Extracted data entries

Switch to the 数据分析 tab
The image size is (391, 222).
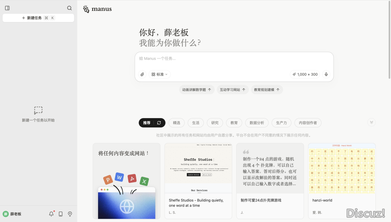coord(257,123)
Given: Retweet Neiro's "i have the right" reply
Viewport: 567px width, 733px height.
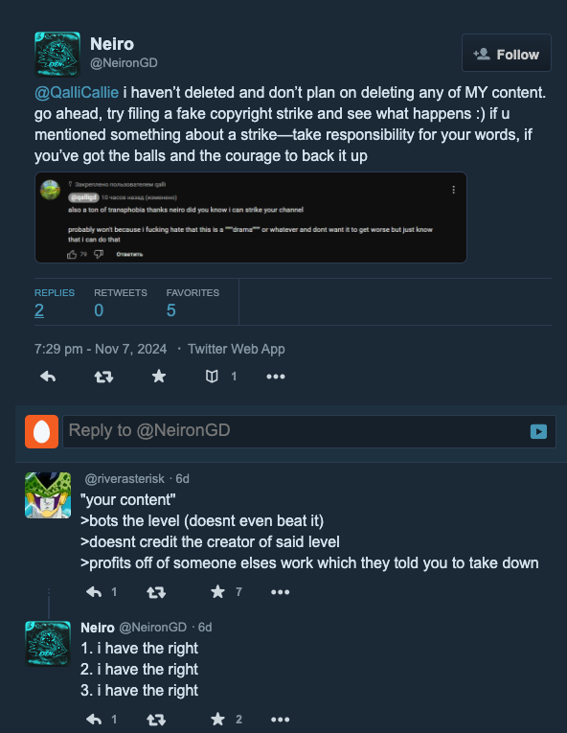Looking at the screenshot, I should (x=156, y=720).
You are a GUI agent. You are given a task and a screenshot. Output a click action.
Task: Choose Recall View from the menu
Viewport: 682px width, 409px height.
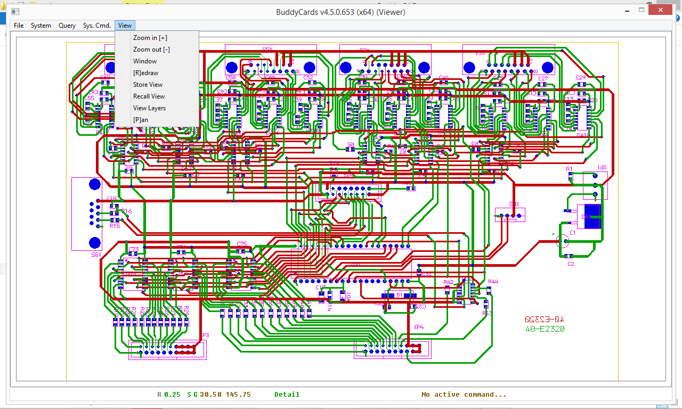point(149,96)
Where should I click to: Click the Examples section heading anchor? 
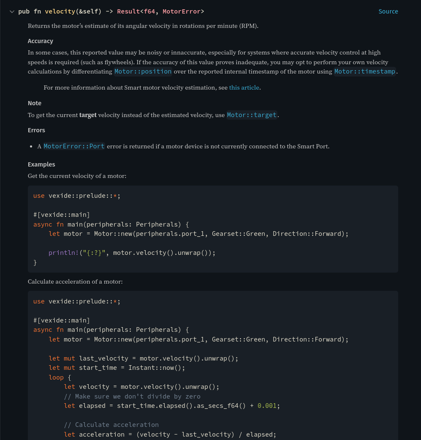tap(41, 164)
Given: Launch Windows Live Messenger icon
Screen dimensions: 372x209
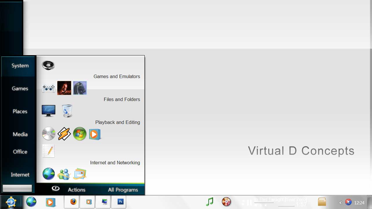Looking at the screenshot, I should [64, 174].
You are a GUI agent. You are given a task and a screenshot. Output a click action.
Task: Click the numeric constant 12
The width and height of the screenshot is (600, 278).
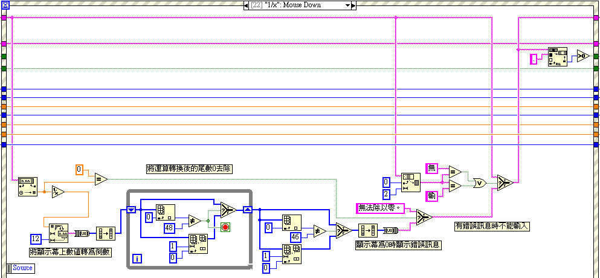coord(36,238)
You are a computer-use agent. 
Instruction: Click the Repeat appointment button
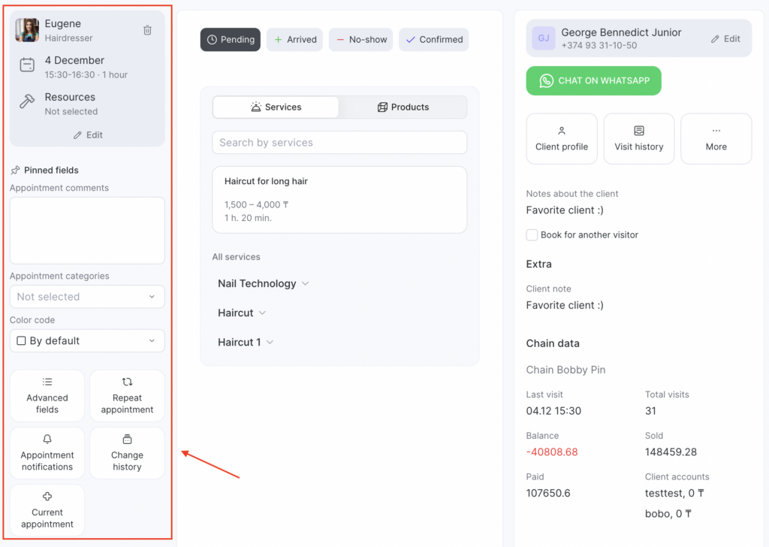tap(127, 395)
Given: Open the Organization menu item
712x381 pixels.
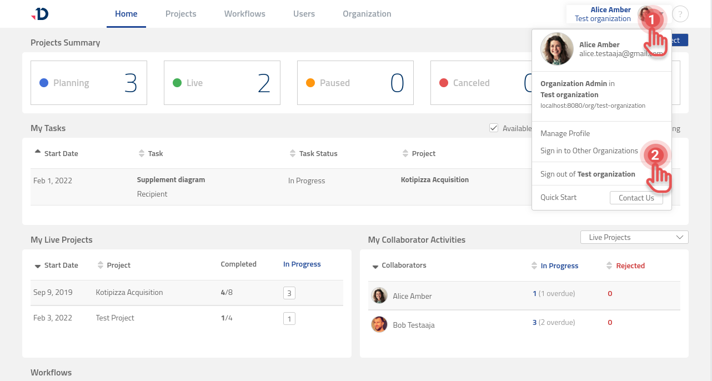Looking at the screenshot, I should tap(367, 13).
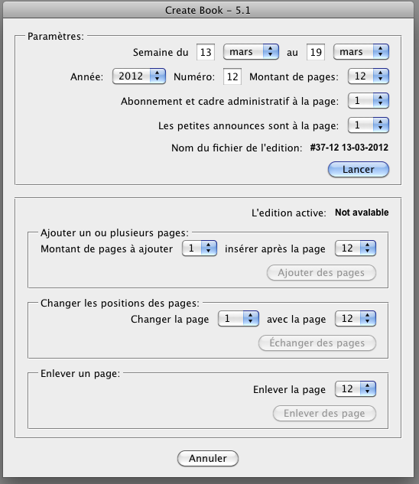Click the Échanger des pages button
Image resolution: width=419 pixels, height=484 pixels.
317,343
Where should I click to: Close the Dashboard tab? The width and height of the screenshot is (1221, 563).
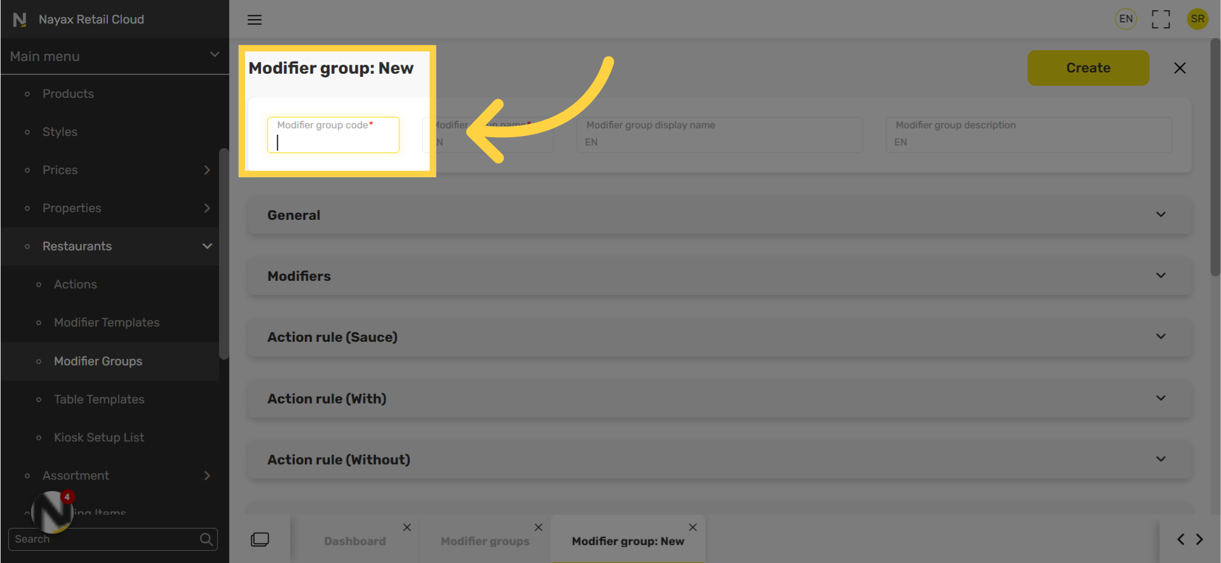click(407, 527)
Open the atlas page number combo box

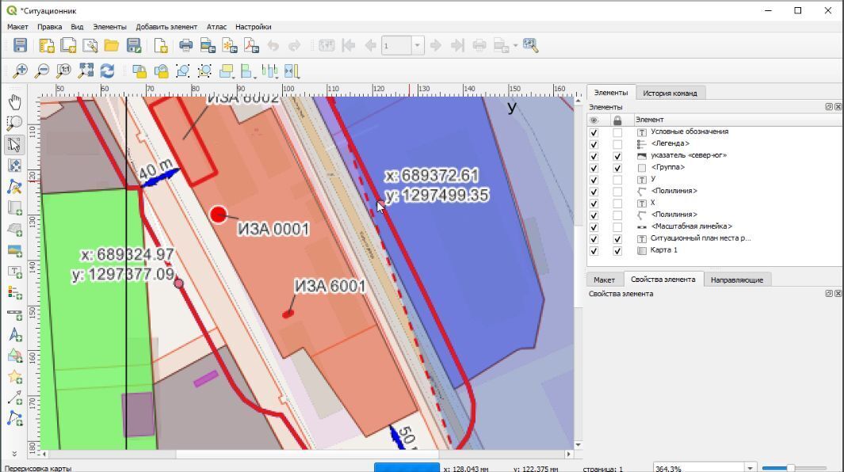coord(417,45)
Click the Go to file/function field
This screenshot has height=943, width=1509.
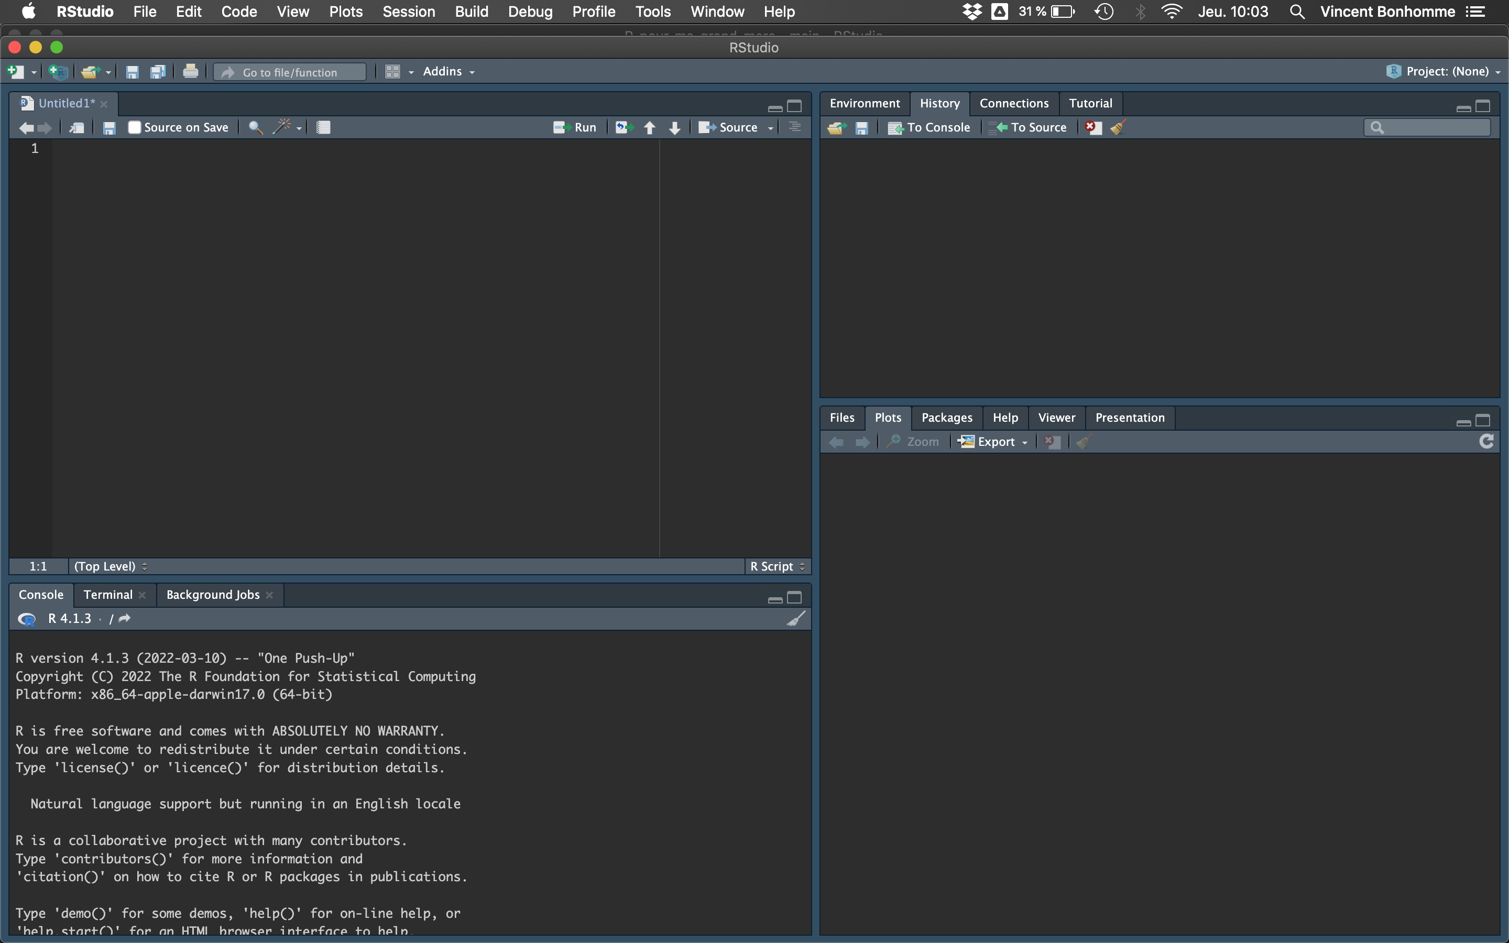(x=290, y=72)
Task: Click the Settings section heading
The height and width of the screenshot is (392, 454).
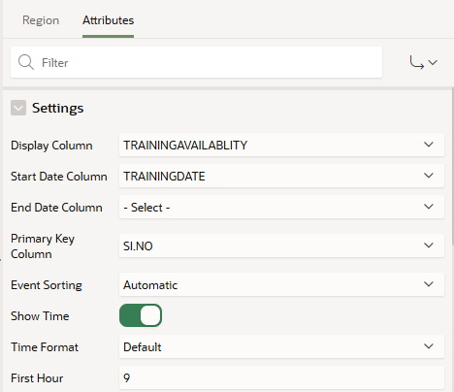Action: click(x=57, y=108)
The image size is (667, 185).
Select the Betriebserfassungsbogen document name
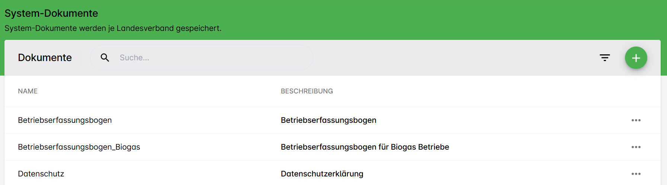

Direction => Rewrite all of the material above with "Viewport" swapped for "Display area" and everything else left unchanged. Leave the pictures out of your answer.

Correct output =>
Switch to the 数据分析 tab
The image size is (391, 222).
coord(257,123)
Given: Retweet Neiro's "i have the right" reply
Display area: 567px width, 733px height.
Looking at the screenshot, I should (x=156, y=720).
You are a GUI agent. You are given a task and a screenshot. Output a click action.
Task: Choose Recall View from the menu
Display area: 682px width, 409px height.
point(149,96)
Where should I click to: Click the Examples section heading anchor? 
tap(41, 164)
Given: Launch Windows Live Messenger icon
Screen dimensions: 372x209
Looking at the screenshot, I should [64, 174].
You are a GUI agent. You are given a task and a screenshot. Output a click action.
Task: Click the numeric constant 12
The width and height of the screenshot is (600, 278).
coord(36,238)
You are a computer-use agent. 
Instruction: Click the Repeat appointment button
tap(127, 395)
Given: Open the Organization menu item
712x381 pixels.
Looking at the screenshot, I should tap(367, 13).
Click the Échanger des pages button
Image resolution: width=419 pixels, height=484 pixels.
317,343
Where should I click to: Close the Dashboard tab? The width and height of the screenshot is (1221, 563).
click(407, 527)
Open the atlas page number combo box

coord(417,45)
Click the Go to file/function field
This screenshot has height=943, width=1509.
(x=290, y=72)
Task: Click the Settings section heading
The height and width of the screenshot is (392, 454).
Action: click(x=57, y=108)
The image size is (667, 185).
Select the Betriebserfassungsbogen document name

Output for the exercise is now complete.